**Material shown:**
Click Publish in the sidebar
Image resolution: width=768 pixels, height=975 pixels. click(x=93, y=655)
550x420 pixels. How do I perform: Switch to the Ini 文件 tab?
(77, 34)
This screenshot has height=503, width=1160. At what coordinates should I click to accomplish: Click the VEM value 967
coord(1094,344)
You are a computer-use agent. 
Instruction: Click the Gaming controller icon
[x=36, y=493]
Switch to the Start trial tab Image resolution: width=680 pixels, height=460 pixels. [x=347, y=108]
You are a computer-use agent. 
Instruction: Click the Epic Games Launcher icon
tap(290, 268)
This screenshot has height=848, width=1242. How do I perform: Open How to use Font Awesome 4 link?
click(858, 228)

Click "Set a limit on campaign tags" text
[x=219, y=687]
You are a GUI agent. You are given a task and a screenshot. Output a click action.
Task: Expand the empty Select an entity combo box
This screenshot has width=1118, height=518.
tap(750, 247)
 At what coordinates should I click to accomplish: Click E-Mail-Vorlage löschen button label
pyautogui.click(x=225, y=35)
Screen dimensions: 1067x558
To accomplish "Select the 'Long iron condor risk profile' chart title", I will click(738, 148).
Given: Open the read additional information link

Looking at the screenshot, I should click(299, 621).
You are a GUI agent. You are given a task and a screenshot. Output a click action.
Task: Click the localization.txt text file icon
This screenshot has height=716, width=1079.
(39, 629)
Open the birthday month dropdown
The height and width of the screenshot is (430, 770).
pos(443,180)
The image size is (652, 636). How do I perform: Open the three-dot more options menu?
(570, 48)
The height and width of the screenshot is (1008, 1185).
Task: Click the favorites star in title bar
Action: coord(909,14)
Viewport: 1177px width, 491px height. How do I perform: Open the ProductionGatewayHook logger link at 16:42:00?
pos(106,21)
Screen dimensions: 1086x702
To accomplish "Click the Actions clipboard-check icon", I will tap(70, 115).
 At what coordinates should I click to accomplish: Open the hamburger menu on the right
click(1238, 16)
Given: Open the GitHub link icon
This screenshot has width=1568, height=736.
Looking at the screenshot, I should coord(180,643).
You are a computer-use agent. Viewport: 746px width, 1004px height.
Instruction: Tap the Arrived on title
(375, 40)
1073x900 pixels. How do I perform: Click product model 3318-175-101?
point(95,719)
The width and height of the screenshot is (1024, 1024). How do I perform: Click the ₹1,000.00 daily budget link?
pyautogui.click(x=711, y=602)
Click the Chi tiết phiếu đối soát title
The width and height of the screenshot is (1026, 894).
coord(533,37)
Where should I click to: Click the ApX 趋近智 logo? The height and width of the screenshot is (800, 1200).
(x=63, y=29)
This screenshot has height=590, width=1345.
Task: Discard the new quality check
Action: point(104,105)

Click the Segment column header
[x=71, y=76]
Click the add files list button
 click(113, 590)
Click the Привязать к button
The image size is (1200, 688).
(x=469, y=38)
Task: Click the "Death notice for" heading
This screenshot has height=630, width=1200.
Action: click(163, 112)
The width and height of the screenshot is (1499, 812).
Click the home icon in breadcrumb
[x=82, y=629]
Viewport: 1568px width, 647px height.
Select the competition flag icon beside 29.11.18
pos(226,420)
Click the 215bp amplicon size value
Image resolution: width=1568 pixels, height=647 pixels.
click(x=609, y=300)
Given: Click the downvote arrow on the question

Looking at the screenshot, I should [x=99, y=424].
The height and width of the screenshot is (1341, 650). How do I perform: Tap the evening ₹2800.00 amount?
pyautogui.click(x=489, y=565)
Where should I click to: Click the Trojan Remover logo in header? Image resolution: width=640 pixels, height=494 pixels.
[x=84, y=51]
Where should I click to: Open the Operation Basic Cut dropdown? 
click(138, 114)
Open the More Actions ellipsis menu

**Problem description:** Once you have counted every line in the listing that holds the string "dimensions", give that number and nothing else.

**Response to this task:** 2